#### Requirement:
Render the part of the records that opens with the line containing "キューピーの通販在庫 (391, 1393)" and closes with the line containing "商品11 (67, 334)", both ends included, as a numbered list, leaving out any blank lines.

[Records for finding items]
========

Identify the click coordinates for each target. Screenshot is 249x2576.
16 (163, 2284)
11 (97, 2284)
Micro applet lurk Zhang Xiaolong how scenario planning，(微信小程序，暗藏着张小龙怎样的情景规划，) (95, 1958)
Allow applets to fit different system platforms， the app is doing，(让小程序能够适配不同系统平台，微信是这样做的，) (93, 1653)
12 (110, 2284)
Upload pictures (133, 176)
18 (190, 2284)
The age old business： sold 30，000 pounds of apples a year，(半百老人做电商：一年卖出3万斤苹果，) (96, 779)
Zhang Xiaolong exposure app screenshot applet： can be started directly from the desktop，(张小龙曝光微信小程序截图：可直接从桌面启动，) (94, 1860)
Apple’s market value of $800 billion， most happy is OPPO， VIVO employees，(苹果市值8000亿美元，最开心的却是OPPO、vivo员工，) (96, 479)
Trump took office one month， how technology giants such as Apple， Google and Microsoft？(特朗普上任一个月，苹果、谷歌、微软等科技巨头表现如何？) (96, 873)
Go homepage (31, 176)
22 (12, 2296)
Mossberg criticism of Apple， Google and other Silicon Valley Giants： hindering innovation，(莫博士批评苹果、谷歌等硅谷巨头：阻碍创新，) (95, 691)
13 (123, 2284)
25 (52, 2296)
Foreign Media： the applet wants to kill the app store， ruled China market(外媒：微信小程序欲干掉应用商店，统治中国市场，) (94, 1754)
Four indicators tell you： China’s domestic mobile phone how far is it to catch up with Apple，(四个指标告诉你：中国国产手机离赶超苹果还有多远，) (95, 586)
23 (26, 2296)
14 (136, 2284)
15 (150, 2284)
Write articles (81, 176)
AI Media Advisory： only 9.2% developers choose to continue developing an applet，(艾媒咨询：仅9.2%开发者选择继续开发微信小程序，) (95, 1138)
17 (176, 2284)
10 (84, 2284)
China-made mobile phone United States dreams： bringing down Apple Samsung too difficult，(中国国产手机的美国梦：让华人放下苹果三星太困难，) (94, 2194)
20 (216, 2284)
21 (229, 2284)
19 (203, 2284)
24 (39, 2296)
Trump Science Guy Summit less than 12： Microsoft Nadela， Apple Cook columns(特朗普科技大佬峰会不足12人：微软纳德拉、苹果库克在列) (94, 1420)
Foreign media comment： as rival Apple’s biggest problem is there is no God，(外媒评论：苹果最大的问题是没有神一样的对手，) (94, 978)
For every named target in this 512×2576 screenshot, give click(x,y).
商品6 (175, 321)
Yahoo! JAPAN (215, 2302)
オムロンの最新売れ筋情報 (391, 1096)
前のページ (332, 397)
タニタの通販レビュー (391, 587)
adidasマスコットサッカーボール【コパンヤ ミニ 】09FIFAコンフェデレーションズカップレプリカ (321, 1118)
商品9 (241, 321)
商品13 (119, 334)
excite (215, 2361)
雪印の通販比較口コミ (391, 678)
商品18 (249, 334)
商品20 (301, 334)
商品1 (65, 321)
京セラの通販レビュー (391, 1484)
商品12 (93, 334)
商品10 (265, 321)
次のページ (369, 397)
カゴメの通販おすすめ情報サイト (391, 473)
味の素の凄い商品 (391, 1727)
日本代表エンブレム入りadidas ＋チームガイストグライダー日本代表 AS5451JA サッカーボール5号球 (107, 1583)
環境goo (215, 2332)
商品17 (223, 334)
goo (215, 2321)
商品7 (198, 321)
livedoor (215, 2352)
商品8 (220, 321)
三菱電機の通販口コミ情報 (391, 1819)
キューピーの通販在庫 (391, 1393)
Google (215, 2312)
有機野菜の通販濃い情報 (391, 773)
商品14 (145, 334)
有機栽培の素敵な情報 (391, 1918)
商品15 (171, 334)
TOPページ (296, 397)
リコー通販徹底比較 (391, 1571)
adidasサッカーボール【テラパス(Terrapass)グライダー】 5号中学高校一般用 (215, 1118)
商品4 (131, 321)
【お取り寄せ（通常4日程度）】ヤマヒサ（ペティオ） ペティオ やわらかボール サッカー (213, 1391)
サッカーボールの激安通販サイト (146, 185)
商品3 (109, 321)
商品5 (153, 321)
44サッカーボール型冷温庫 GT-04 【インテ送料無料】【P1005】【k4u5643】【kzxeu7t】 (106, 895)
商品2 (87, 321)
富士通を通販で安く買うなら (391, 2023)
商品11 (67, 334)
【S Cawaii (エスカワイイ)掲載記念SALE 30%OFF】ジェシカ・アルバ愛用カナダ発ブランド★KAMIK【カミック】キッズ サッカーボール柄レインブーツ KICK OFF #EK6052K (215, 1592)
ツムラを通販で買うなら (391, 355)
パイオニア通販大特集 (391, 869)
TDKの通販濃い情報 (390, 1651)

========

#### Answer for the task:
1. キューピーの通販在庫 (391, 1393)
2. Google (215, 2312)
3. 有機野菜の通販濃い情報 (391, 773)
4. 商品14 (145, 334)
5. 有機栽培の素敵な情報 (391, 1918)
6. 商品15 (171, 334)
7. TOPページ (296, 397)
8. リコー通販徹底比較 (391, 1571)
9. adidasサッカーボール【テラパス(Terrapass)グライダー】 5号中学高校一般用 (215, 1118)
10. 商品4 (131, 321)
11. 【お取り寄せ（通常4日程度）】ヤマヒサ（ペティオ） ペティオ やわらかボール サッカー (213, 1391)
12. サッカーボールの激安通販サイト (146, 185)
13. 商品3 (109, 321)
14. 商品5 (153, 321)
15. 44サッカーボール型冷温庫 GT-04 【インテ送料無料】【P1005】【k4u5643】【kzxeu7t】 (106, 895)
16. 商品2 (87, 321)
17. 富士通を通販で安く買うなら (391, 2023)
18. 商品11 (67, 334)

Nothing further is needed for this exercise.